New Zealand-born designer Sophie Rowley gives new life to discarded denim offcuts by recycling them into pieces of furniture with marble-like markings.
Called Bahia Denim, Rowley's material development project has seen her transform discarded jean textiles into a series of tables featuring mottled patterns that bear a likeness to marble.
The former Central Saint Martins student takes post-consumer denim offcuts from the production waste of fashion industries and from households to create the new material.
She layers the textile offcuts on top of each other and bonds it together using resin, before carving it into different elementary shapes and assembling them in playful ways to make furniture pieces.
This process makes each design unique; varied in size, shade, colour and texture by the non-standardised nature of the process and the waste materials used.

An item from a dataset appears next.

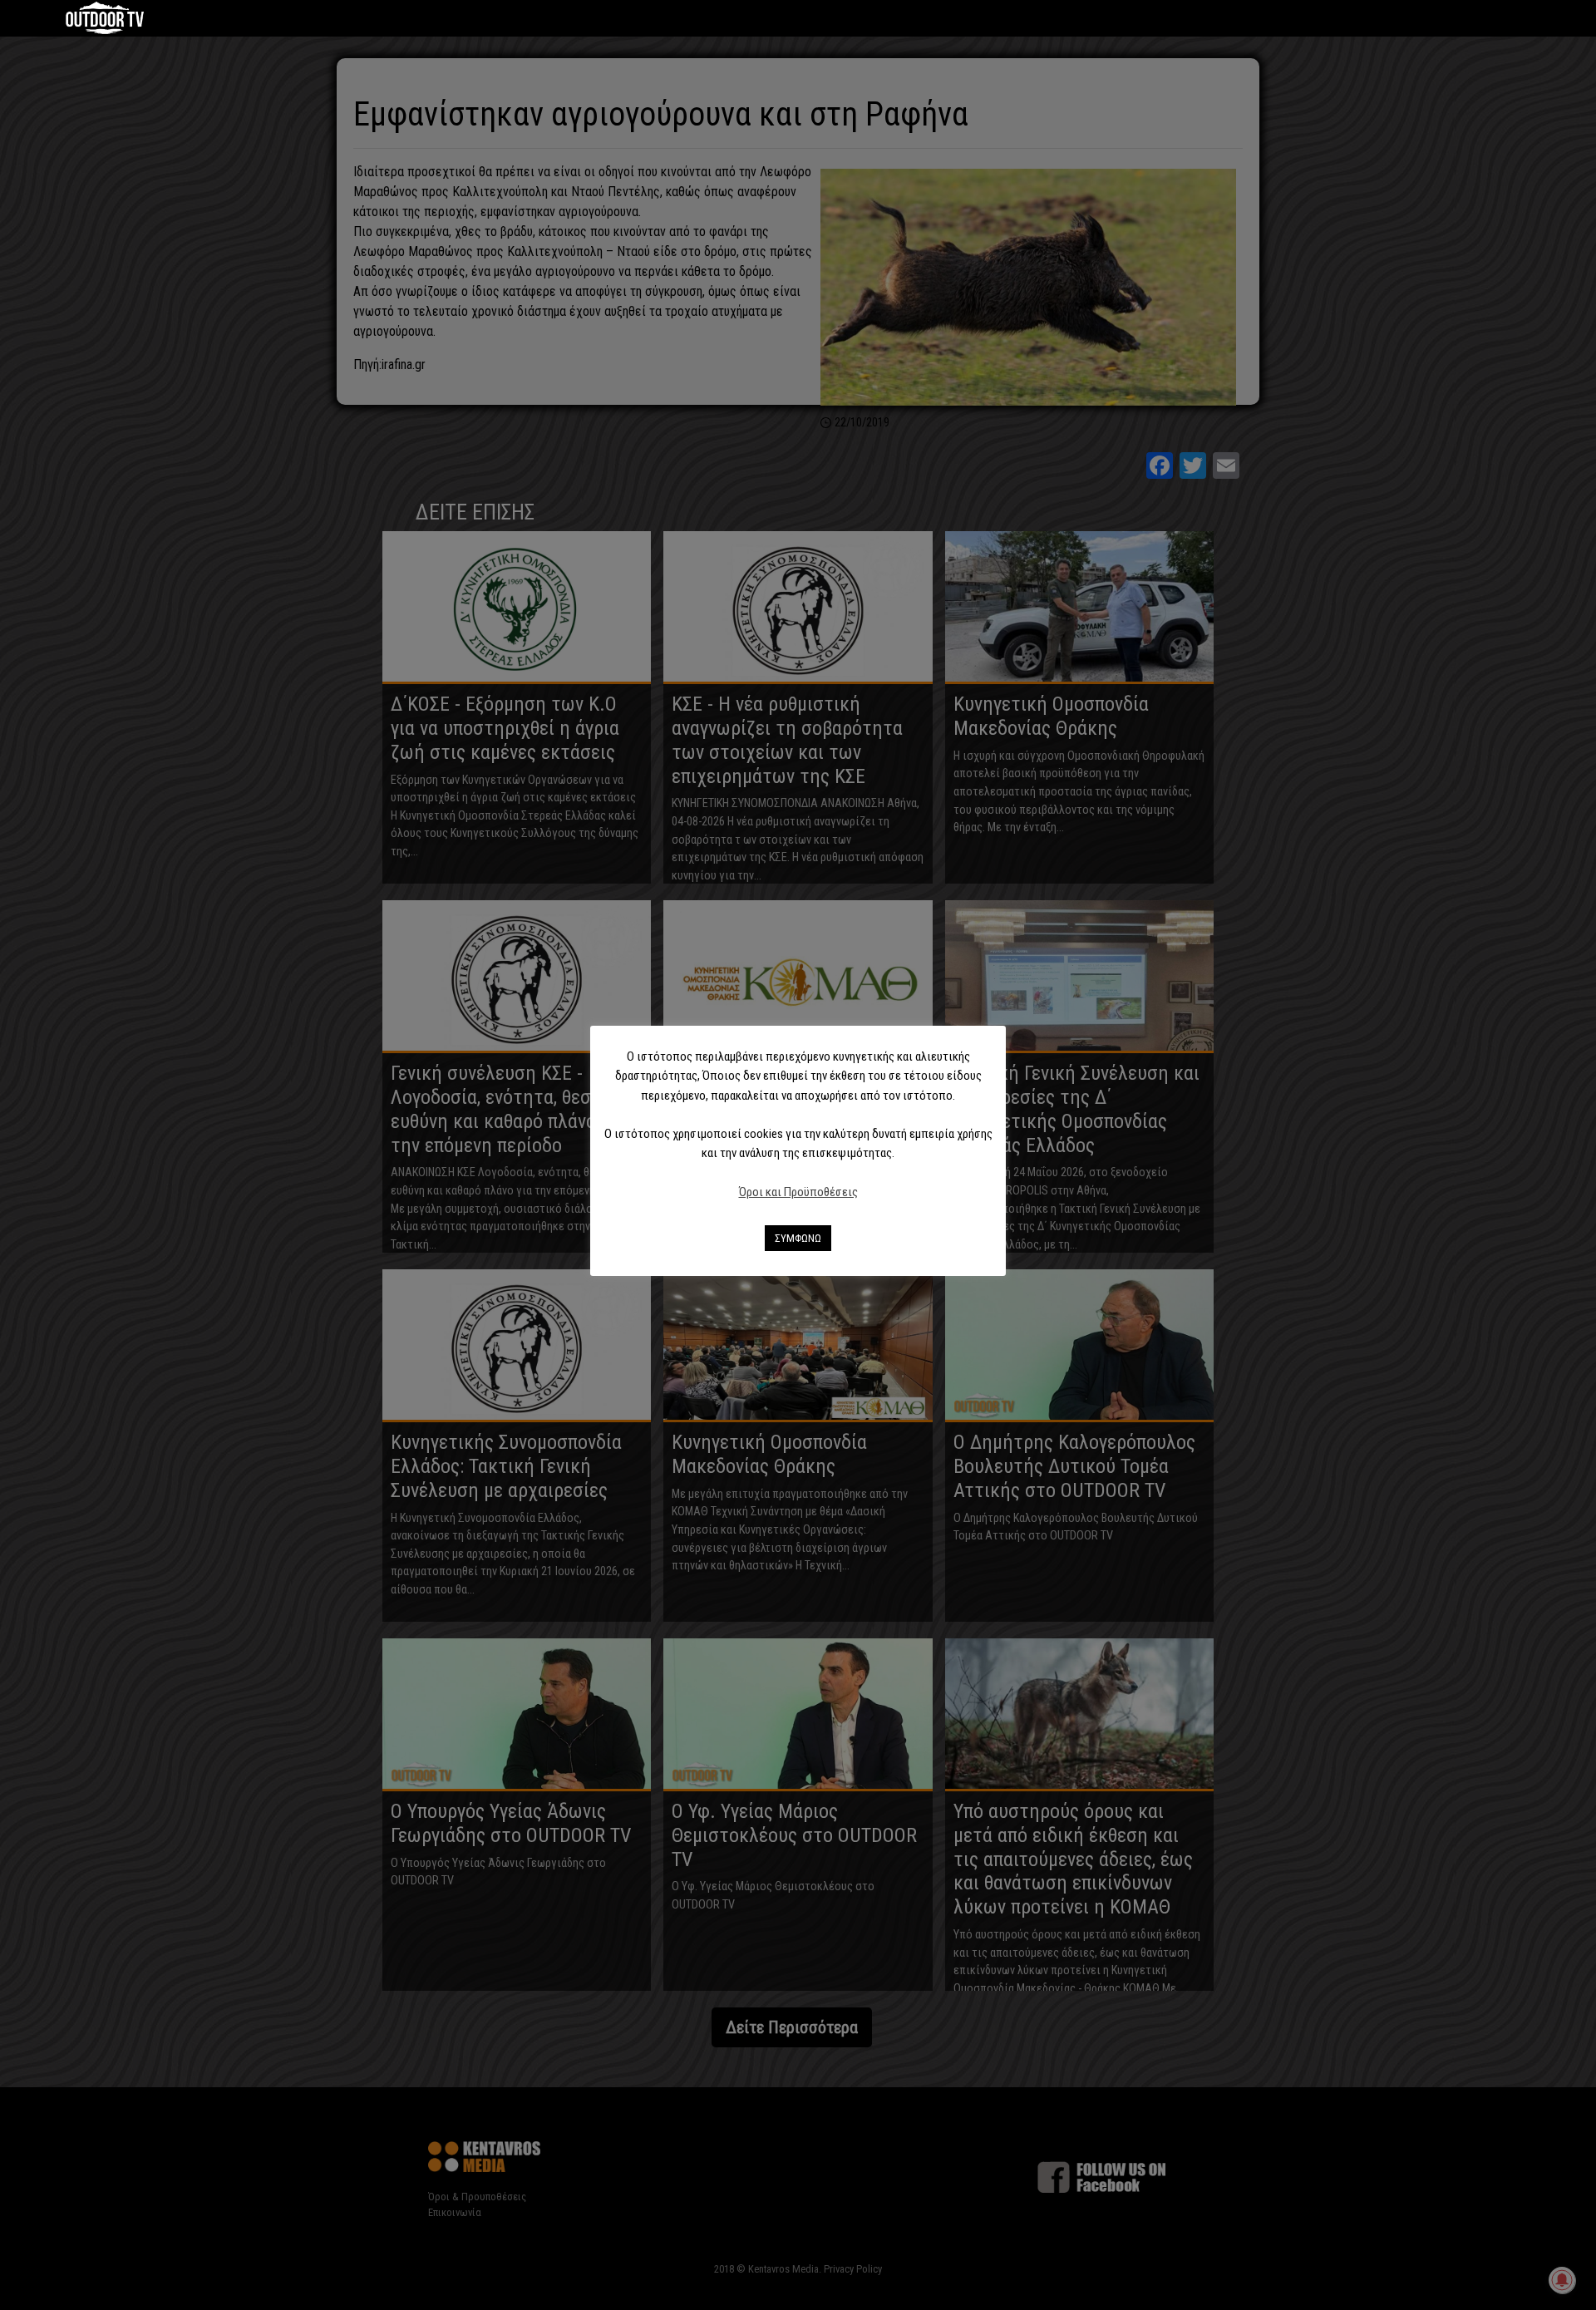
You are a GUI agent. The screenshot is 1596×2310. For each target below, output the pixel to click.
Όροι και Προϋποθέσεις (798, 1192)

Lightweight yet durable, the denim material allows for diverse application in furniture, wall panelling or on interior surfaces.
According to the Berlin-based designer, Bahia Denim is characterised by its visual resemblance to marble, which is why it is named after the Brazilian blue marble Azul Bahia.
The project was born when Rowley started experimenting with different ways of reworking household waste, beginning with more commonplace remnants such as glass, styrofoam, textiles and plastics.
When she decided to move on to denim textiles, she researched the construction of sedimentary rocks, which are formed from the broken remains of other rocks that become fused together.
She attempted to replicate this additive nature by building up layers of denim waste, using different shades and sizes of the material to develop varied and vibrant patterns.
"By applying a set of industrial and craft processes to these waste materials, I was able to experiment until the materials took on completely new aesthetics and were almost simulating natural materials such as stone or wood," Rowley told Dezeen.
"The idea of starting with something very worthless and making it into something aesthetic has always been appealing to me," she continued.
"I wanted to prove that it is not necessarily the material source which decides on the value associated with materials but more so how we work with materials themselves and the processes we apply to them."
Rowley initially developed the Bahia Denim as slabs of material before moving onto the creation of furniture and products.
"Once it is made into a material it can be processed in a similar way as wood is," she explained. "For the rounded shapes that were made for the Bahia Denim Slate tables, the material was formed over a mould and could then take on a three-dimensional shape."
Rowley is just one of many designers focusing their efforts on using recycled materials in their work. Dutch startup Plasticiet used recycled plastic to create materials with a similar appearance to manmade stone composites like terrazzo, while Simone Post designed a series of graphic rugs from old trainers for sportswear giant Adidas.